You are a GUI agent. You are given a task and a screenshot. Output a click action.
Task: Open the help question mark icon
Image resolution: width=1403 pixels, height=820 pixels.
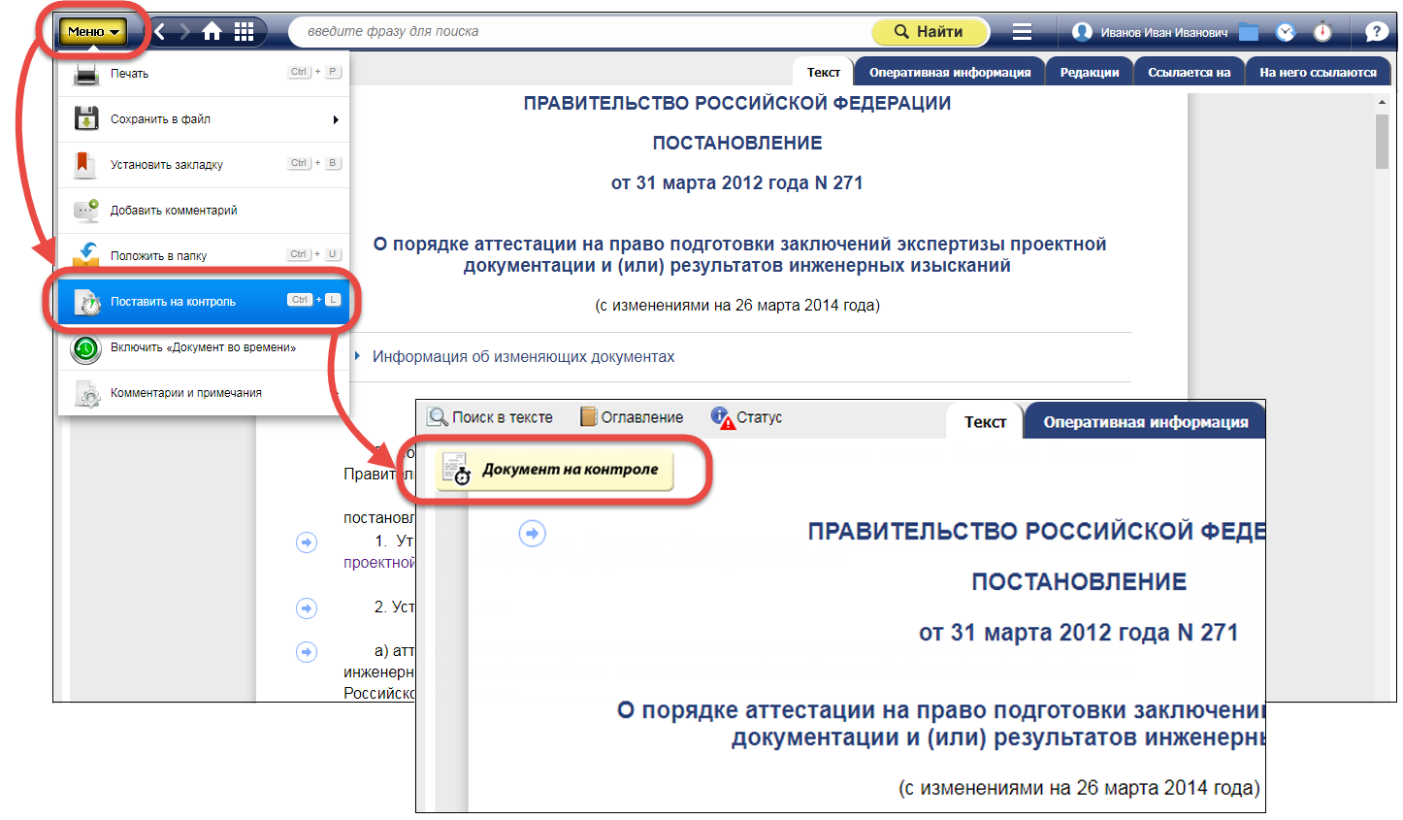(x=1376, y=32)
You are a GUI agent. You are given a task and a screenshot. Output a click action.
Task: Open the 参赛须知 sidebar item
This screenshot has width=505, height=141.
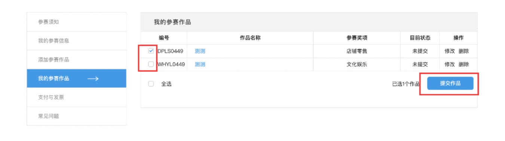tap(76, 22)
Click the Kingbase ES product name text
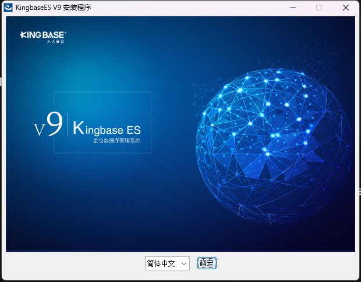Image resolution: width=361 pixels, height=282 pixels. (107, 128)
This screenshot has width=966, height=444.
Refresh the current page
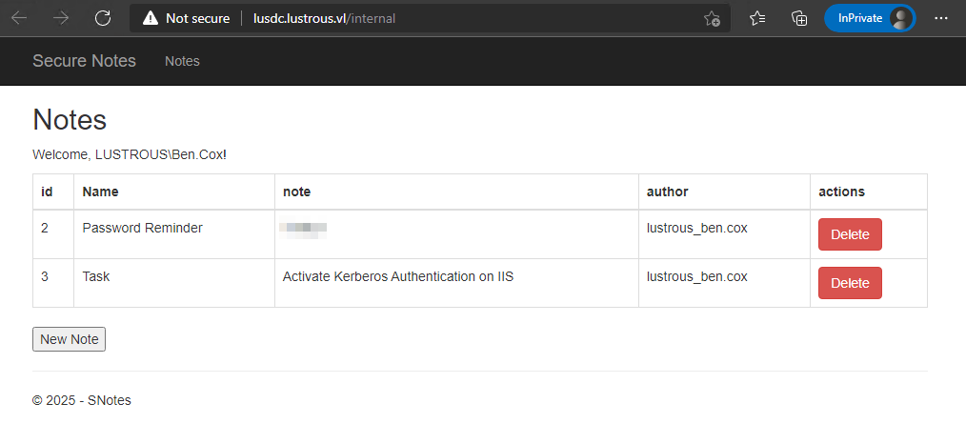click(x=103, y=18)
::::
-- WORK ORDER --
Tally the lines of the material above that contain the word "Open" and report the total alone.

-- RESPONSE AREA --
2